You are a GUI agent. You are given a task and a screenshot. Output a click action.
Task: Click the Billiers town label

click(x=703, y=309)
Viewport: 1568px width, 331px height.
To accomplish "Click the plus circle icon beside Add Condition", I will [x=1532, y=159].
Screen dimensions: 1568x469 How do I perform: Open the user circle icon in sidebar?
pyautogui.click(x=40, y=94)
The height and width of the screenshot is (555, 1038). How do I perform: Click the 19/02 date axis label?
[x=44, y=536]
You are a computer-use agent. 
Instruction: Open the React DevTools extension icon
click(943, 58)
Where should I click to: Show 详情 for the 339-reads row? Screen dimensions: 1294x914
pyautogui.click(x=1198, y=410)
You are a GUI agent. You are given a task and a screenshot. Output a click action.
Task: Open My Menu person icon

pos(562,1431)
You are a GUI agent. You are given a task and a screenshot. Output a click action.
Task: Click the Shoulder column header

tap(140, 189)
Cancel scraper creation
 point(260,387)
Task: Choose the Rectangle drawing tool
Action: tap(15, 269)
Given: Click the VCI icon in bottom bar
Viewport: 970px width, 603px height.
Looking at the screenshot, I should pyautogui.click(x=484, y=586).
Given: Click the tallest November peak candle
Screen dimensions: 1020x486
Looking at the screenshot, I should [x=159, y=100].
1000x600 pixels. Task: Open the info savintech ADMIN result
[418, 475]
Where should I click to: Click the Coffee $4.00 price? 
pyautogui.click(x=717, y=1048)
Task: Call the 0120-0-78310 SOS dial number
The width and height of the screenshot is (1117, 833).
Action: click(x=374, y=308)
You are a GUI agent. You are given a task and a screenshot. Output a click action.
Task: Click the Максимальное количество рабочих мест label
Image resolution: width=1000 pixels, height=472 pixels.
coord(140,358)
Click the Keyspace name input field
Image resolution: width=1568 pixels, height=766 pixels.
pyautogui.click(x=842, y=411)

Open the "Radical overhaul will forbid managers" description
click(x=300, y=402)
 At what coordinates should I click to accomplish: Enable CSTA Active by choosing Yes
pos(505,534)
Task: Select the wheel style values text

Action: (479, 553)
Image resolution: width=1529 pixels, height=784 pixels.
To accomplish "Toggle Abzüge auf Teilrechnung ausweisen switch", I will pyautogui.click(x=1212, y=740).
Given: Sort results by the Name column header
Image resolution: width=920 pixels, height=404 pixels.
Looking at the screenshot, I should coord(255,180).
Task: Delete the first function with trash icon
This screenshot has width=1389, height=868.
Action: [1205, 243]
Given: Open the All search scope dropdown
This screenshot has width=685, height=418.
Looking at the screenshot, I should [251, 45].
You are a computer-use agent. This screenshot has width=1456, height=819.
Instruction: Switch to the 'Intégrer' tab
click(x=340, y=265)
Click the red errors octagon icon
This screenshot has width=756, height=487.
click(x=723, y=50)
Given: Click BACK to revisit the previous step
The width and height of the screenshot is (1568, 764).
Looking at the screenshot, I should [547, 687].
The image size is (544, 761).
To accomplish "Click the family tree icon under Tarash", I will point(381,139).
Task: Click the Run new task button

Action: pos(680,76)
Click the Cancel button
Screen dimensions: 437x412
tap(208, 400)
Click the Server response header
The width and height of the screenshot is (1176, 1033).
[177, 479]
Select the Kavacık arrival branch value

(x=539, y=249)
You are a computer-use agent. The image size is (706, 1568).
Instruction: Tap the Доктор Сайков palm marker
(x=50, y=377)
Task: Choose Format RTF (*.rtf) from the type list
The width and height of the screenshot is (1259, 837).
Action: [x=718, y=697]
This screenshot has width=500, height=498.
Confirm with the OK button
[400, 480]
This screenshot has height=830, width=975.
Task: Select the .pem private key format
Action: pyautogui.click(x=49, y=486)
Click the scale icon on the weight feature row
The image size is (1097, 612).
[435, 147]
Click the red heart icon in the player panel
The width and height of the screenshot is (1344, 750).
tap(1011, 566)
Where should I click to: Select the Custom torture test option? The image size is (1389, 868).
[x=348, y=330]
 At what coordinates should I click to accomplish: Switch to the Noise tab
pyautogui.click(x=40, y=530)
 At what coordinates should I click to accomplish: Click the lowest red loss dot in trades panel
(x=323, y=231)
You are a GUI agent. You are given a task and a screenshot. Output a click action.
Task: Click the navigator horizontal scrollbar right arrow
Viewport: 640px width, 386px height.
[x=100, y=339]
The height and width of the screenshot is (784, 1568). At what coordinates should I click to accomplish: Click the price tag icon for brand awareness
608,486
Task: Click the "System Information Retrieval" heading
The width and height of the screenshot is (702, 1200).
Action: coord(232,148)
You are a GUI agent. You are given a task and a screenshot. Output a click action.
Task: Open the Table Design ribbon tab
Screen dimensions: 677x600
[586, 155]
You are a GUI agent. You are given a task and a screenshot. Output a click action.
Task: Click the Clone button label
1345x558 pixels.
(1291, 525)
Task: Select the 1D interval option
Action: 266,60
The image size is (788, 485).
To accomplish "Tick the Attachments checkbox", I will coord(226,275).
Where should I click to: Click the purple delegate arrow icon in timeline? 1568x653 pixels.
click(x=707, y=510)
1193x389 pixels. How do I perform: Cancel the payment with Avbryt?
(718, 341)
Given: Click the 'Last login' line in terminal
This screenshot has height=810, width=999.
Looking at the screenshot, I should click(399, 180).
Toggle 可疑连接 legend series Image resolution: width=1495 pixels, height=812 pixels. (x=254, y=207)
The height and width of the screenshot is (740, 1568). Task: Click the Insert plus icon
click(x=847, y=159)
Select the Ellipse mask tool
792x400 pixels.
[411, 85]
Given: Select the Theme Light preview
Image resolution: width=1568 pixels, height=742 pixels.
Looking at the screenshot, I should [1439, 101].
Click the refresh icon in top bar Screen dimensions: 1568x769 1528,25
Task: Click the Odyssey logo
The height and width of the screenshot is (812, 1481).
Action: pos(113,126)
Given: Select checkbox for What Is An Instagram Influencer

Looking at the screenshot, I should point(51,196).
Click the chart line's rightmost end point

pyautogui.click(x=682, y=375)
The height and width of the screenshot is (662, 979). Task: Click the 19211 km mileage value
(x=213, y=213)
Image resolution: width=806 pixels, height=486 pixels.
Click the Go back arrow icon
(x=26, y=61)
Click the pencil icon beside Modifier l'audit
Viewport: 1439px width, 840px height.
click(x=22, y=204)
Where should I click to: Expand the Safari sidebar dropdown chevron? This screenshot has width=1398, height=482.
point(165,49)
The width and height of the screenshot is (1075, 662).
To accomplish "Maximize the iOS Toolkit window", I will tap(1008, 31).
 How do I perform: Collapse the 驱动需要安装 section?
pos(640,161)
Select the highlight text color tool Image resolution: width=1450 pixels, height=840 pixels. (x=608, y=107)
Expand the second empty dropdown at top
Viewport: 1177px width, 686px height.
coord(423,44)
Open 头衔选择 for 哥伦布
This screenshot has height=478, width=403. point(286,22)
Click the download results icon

TASK DIRECTIONS: Pick out every line above that contains the word "plus" and copy each one.

ANSWER TO THE PROBLEM:
To accomplish "Click the plus circle icon beside Add Condition", I will [x=1532, y=159].
The height and width of the screenshot is (740, 1568). Task: Click the Insert plus icon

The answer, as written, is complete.